/---

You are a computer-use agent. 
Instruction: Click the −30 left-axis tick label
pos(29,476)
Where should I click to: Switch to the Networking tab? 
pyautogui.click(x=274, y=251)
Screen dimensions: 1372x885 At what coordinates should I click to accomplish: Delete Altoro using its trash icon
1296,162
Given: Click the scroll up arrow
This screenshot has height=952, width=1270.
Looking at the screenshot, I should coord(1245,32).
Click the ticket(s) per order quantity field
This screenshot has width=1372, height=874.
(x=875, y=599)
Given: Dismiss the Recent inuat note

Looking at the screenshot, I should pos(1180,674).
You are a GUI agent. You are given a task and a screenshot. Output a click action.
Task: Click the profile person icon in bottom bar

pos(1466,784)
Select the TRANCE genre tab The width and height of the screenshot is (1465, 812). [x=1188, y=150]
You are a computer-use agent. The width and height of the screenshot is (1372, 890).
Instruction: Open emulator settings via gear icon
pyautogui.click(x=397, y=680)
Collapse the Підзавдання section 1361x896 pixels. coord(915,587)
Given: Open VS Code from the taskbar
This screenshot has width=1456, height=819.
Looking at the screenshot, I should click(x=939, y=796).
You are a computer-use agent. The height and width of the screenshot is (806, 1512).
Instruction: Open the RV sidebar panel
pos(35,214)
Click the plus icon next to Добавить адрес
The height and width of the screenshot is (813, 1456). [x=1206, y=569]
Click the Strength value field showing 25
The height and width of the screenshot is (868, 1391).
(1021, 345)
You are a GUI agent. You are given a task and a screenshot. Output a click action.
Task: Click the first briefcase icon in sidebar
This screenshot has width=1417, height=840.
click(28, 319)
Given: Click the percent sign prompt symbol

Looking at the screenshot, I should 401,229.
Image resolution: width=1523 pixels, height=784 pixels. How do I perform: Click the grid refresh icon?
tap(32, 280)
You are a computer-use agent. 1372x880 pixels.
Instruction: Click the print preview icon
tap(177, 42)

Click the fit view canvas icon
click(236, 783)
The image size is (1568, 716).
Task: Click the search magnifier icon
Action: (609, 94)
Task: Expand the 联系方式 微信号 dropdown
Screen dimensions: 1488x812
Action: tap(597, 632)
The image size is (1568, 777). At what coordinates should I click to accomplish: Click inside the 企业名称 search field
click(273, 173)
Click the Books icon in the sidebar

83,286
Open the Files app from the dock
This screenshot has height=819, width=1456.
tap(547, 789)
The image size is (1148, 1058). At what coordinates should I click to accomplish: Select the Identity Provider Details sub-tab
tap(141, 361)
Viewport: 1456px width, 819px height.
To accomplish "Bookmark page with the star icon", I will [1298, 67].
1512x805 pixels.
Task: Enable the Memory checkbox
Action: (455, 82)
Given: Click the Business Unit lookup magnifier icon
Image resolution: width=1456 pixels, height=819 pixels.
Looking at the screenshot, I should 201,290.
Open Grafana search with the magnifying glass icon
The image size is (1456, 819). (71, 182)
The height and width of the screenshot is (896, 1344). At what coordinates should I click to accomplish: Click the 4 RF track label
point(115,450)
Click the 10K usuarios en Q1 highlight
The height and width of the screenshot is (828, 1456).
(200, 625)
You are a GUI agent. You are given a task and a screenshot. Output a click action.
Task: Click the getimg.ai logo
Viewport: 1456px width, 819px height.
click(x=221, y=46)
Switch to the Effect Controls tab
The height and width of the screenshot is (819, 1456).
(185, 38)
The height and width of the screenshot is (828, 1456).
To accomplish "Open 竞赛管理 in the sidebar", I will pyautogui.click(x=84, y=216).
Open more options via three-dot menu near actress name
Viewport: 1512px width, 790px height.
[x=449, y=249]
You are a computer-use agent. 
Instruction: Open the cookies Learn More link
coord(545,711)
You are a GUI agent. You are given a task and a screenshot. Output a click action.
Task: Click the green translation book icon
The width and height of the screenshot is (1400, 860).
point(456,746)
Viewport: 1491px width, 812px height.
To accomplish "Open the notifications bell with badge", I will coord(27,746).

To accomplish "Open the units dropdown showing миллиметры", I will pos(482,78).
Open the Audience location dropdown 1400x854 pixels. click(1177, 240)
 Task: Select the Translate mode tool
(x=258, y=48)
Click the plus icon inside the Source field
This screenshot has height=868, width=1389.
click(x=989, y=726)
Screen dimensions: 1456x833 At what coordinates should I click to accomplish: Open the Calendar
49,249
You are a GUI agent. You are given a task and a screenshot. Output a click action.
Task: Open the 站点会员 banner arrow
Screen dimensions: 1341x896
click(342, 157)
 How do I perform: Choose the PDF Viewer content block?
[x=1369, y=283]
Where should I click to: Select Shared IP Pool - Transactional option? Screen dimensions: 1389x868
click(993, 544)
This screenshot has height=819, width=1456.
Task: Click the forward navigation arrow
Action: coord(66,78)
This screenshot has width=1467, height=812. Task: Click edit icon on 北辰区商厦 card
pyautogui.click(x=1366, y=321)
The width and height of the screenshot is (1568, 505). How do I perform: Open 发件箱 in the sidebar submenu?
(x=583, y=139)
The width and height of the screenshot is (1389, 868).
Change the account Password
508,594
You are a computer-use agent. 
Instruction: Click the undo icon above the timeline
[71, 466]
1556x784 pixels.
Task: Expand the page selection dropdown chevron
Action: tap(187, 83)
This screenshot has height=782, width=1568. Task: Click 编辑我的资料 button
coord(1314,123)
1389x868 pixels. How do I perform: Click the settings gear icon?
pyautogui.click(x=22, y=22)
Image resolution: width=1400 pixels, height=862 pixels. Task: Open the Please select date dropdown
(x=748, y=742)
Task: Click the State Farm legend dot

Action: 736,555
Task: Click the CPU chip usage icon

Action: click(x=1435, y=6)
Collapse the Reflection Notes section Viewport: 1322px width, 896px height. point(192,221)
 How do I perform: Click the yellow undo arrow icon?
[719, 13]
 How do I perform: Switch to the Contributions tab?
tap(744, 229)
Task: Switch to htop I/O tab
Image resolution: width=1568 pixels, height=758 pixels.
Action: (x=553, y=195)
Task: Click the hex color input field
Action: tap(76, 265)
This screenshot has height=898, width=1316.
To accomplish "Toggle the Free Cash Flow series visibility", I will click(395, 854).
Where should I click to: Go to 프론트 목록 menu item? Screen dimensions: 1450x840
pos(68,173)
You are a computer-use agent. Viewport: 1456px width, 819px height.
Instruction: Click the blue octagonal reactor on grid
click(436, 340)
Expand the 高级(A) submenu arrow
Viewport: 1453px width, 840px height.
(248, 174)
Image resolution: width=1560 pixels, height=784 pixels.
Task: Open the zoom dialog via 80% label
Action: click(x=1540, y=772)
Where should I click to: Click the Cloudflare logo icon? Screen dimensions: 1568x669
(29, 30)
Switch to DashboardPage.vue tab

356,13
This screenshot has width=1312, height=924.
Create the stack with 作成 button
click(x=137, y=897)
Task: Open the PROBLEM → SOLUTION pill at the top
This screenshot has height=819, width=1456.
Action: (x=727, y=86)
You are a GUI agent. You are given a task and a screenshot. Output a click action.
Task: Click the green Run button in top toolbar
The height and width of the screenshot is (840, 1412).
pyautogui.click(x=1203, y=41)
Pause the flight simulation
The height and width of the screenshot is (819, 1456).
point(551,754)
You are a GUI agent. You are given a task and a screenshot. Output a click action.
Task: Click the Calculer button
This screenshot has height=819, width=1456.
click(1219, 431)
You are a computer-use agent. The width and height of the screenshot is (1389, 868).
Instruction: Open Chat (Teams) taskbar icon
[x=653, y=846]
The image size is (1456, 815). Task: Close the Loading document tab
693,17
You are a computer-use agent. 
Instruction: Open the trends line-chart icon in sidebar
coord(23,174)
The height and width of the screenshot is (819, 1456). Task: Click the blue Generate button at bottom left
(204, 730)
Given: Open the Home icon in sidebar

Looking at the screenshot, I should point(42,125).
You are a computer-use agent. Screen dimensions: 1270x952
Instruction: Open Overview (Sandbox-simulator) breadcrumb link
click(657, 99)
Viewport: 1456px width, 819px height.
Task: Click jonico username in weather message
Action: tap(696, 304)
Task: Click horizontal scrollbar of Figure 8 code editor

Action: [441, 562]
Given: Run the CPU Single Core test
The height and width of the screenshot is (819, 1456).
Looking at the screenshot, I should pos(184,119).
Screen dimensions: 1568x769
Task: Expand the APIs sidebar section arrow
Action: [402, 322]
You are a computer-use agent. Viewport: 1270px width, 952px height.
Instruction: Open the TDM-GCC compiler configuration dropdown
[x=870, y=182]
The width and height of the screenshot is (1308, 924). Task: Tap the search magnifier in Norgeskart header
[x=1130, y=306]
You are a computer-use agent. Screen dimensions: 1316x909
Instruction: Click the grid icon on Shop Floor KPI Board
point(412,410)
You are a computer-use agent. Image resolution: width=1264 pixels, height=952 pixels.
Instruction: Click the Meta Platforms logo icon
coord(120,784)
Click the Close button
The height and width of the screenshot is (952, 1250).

\---

Task details:
The lines to return begin at the first line of the records and end at the line holding "Collapse the Підзавдання"; please return them exactly, including both, and nothing beyond.

Solution for this exercise:
You are a computer-use agent. 
Instruction: Click the −30 left-axis tick label
pos(29,476)
Where should I click to: Switch to the Networking tab? 
pyautogui.click(x=274, y=251)
Screen dimensions: 1372x885 At what coordinates should I click to accomplish: Delete Altoro using its trash icon
1296,162
Given: Click the scroll up arrow
This screenshot has height=952, width=1270.
Looking at the screenshot, I should coord(1245,32).
Click the ticket(s) per order quantity field
This screenshot has width=1372, height=874.
(x=875, y=599)
Given: Dismiss the Recent inuat note

Looking at the screenshot, I should pos(1180,674).
You are a GUI agent. You are given a task and a screenshot. Output a click action.
Task: Click the profile person icon in bottom bar

pos(1466,784)
Select the TRANCE genre tab The width and height of the screenshot is (1465, 812). [x=1188, y=150]
You are a computer-use agent. The width and height of the screenshot is (1372, 890).
Instruction: Open emulator settings via gear icon
pyautogui.click(x=397, y=680)
Collapse the Підзавдання section 1361x896 pixels. coord(915,587)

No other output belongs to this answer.